## YOUR OBJECTIVE
Of the records that follow, copy only the lines from the line containing "This screenshot has width=839, height=519." to the line containing "Screen dimensions: 820x600", both included, exactly as written.

Collected data entries:
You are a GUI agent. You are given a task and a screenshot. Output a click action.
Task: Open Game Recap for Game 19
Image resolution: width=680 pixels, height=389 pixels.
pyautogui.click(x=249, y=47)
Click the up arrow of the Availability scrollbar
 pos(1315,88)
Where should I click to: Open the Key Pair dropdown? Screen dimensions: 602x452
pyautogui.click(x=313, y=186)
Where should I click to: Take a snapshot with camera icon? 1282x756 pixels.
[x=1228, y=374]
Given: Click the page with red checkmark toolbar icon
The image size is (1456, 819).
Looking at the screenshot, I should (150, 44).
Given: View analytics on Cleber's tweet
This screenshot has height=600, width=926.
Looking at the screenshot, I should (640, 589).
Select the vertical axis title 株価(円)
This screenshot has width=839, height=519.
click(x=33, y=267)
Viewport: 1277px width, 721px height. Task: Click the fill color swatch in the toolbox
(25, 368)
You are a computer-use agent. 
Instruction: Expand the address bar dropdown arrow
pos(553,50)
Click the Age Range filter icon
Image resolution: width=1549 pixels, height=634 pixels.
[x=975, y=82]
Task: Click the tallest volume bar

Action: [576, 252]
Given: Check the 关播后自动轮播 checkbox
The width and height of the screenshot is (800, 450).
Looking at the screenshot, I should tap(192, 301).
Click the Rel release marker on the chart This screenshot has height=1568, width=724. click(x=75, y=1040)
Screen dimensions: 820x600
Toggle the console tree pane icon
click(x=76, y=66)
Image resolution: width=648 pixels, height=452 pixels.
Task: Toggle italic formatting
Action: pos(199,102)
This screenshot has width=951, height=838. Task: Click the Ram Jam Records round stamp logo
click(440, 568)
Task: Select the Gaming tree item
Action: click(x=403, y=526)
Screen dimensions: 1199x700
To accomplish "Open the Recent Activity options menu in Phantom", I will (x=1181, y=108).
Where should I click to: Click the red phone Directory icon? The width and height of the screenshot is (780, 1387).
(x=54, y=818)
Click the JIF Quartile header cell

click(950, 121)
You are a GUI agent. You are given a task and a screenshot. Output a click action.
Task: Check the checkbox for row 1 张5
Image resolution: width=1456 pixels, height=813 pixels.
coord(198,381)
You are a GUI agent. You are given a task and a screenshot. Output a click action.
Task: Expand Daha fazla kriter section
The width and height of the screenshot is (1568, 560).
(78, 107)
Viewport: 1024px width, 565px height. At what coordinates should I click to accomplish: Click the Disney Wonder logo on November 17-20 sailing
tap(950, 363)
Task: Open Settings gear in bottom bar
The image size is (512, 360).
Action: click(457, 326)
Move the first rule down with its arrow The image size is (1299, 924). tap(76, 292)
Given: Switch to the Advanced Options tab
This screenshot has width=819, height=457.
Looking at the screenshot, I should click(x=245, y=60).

## REPLY
This screenshot has width=839, height=519.
click(x=33, y=267)
Viewport: 1277px width, 721px height. Task: Click the fill color swatch in the toolbox
(25, 368)
You are a computer-use agent. 
Instruction: Expand the address bar dropdown arrow
pos(553,50)
Click the Age Range filter icon
Image resolution: width=1549 pixels, height=634 pixels.
[x=975, y=82]
Task: Click the tallest volume bar

Action: [576, 252]
Given: Check the 关播后自动轮播 checkbox
The width and height of the screenshot is (800, 450).
Looking at the screenshot, I should tap(192, 301).
Click the Rel release marker on the chart This screenshot has height=1568, width=724. click(x=75, y=1040)
Screen dimensions: 820x600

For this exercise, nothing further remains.